#### TASK INPUT:

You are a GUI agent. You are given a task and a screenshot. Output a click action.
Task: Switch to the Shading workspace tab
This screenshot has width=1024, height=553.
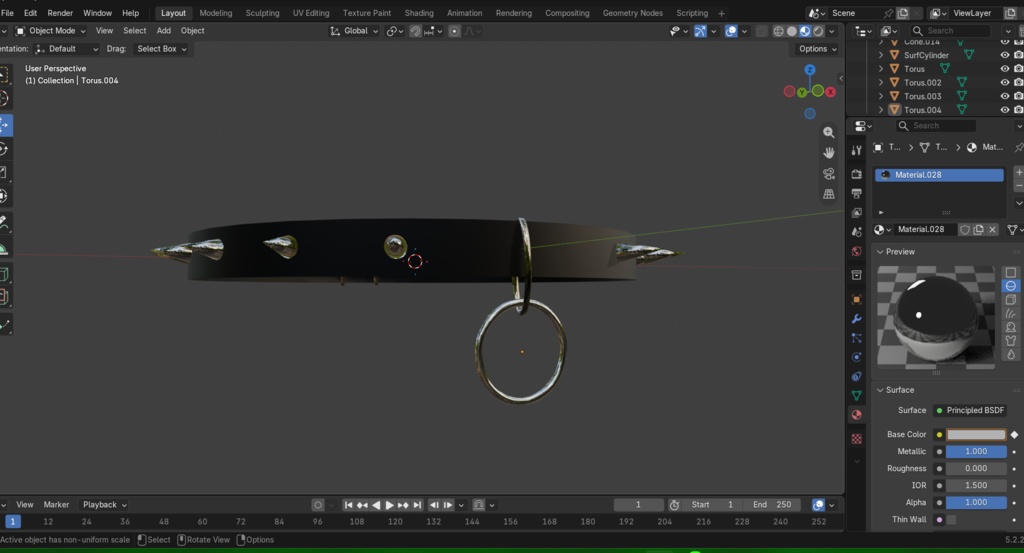[x=419, y=13]
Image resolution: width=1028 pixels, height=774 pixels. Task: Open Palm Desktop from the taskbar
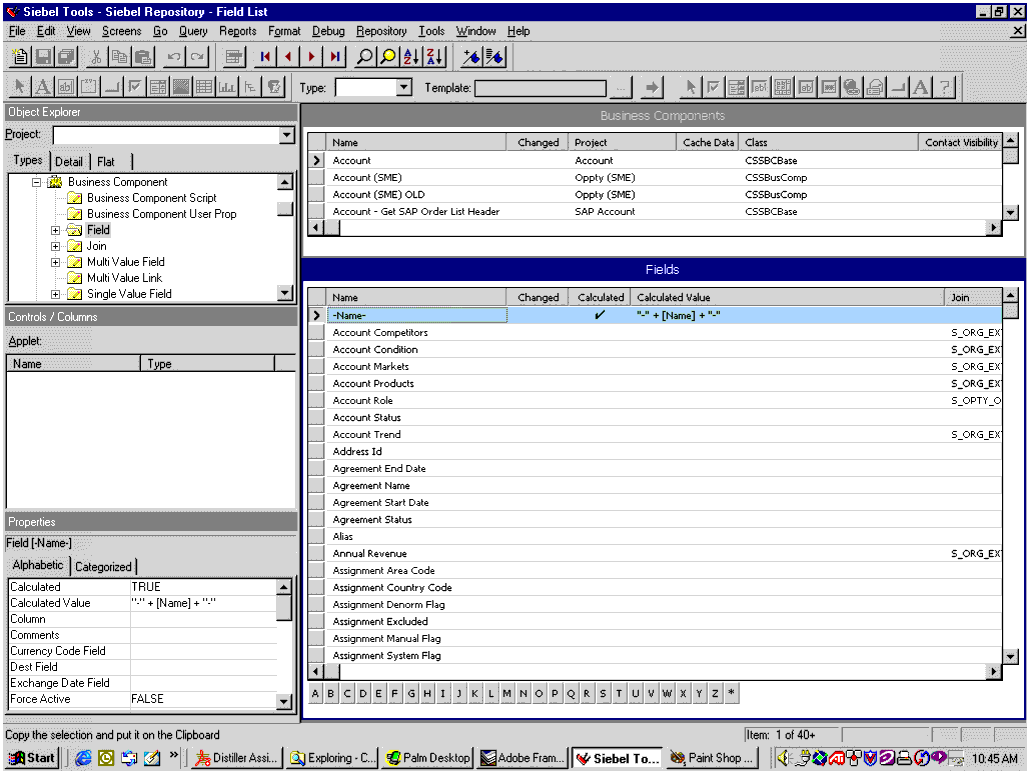427,758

#### SET TASK:
Reproduce every line of the data above, requests included, multiplying each coordinate in the answers by 2.5 and rounding to whole numbers, with halves rounded up. Leave the pictures out of your answer.

#### EXERCISE OUTPUT:
You are a GUI agent. You are given a task and a screenshot. Output a click action.
Task: Switch to the Shading workspace tab
This screenshot has width=1024, height=553.
[x=1048, y=33]
Image resolution: width=1028 pixels, height=774 pixels. Task: Open Palm Desktop from the taskbar
1068,1895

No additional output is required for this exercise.